Mehmet Yalçın

28 Ocak 2018

Bordo'da Türk şatosu!

Şarabın kalbi Bordo’da, bir Türk yatırımı…

İtalyan şarapçılığının kralı Piero Antinori ile buluşmamız çok rahat olmuştu. Floransa’nın butik otellerinden birinde kalıyorduk ve lobiden ofisine telefon ettik. Asistanı kolayca yönlendirdi:

“Otelden çıkın ve önünüzdeki Corso Antinori’den sola dönün. 200 metre sonra Piazza Antinori’ye varacaksınız. Karşınıza Palazzo Antinori çıkacak. Girişindeki Cantina Antinori’yi geçin, sizi sinyor Antinori’nin ofisinin önünde karşılayacağım…”

(Hedef işaretleme verileri)

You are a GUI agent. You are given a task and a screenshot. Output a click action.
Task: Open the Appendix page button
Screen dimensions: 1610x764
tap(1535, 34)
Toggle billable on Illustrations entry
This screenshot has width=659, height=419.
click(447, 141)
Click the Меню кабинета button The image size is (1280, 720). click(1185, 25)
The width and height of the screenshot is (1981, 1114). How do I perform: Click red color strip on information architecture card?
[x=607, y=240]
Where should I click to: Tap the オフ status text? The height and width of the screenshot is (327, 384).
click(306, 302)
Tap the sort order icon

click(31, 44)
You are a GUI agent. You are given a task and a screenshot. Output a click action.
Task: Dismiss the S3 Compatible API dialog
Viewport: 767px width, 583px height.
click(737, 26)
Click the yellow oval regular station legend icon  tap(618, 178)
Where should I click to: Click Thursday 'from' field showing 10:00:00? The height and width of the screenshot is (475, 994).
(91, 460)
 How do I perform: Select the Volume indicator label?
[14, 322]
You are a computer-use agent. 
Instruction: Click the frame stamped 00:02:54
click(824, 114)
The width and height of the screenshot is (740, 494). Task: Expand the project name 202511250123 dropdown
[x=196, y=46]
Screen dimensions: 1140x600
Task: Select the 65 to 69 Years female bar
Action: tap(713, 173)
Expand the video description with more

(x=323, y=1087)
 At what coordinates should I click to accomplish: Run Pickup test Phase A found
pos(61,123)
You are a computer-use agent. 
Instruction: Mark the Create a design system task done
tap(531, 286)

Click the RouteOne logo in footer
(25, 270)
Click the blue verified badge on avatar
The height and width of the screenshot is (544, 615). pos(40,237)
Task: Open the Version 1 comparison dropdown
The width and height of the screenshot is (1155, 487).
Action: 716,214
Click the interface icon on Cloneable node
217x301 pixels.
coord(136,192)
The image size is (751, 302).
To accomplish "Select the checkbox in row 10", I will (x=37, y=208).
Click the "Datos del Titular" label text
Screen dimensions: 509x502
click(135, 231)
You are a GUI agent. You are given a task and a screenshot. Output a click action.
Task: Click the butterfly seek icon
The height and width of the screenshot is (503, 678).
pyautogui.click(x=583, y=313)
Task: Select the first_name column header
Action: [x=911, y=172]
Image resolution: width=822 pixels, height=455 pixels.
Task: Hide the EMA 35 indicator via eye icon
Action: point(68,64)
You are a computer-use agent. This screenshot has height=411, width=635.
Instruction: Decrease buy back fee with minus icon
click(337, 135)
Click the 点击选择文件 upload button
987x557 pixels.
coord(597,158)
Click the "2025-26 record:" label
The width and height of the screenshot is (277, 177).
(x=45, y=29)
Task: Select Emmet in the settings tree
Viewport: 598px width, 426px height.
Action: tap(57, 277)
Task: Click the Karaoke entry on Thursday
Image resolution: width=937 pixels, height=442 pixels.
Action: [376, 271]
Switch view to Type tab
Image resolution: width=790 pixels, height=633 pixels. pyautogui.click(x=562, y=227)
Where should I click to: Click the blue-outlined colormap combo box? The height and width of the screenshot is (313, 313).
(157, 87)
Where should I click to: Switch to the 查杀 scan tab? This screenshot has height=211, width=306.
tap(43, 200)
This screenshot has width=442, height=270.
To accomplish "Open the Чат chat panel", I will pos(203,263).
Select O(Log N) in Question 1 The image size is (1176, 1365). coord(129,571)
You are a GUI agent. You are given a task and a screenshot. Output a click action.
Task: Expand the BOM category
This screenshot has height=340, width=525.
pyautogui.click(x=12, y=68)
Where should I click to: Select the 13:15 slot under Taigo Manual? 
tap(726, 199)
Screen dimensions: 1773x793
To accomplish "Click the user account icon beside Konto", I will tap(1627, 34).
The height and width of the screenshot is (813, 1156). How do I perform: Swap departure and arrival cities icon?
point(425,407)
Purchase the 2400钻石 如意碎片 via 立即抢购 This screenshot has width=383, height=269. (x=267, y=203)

_Alıştırma Bölümleri:_
**a.** Türk şatosu yazısına göre, Antinori'nin asistanı otelden çıkınca hangi caddeden sola dönülmesini söylüyor?
**b.** Lütfen Türk şatosu yazısını son cümleden sonra sürdürün.
Öğelerin bu işle hiçbir ilgisi yok.

_Verilen Yanıtlar:_
**a.** Corso Antinori'den sola dönülmesini söylüyor.

**b.**
Antinori Caddesi’ni geçip vardığımız Antinori meydanındaki Antinori sarayında Antinori lokantasının yanında ziyaret ettiğimiz Marki unvanlı sinyor Antinori, neredeyse şehrin hakimi olmasına rağmen alçakgönüllü bir insandı. İki saat uzun uzun sohbet ettik, şarap dünyasının altından girip üstünden çıktık. Bir ara “Kaliforniya’da bile bağlar aldınız, Kaliforniya şarabı dahi yapıyorsunuz. O projeniz nasıl gidiyor?” diye soracak oldum. Şarabın asilzadesi, gülümsedi ve açık sözlü bir cevap verdi:

“Fena gitmiyor ama çok büyük beklentilerimiz de yok. Doğrusunu söylemek gerekirse şarap üreticilerinin başka ülkelerde yatırım yapması ticarî olmaktan çok, oralardaki bağcılık ve şarapçılık tekniklerini, kendilerine özgü uygulamalarını öğrenmek içindir. Bir de tabii oradaki üretiminiz sayesinde o pazara yakın olur, oranın pazarı için bir atlama taşı edinirsiniz…”

İstanbul iş dünyasının en sevdiği restoranlardan Papermoon’daki öğle yemeğinde Kavaklıdere Şarapları’nın murahhas azası Ali Başman’ı dinlerken, 20 yıl önceki bu sohbet aklıma geldi. Başman da benzer şeyler söylüyordu:

“Türkiye’de binlerce dönüm bağı olan bir üretici için Fransa’daki 80 dönüm bağ çok sembolik. Ama bu biçim için uluslararası şarap ortamına açılmanın bir adımı…”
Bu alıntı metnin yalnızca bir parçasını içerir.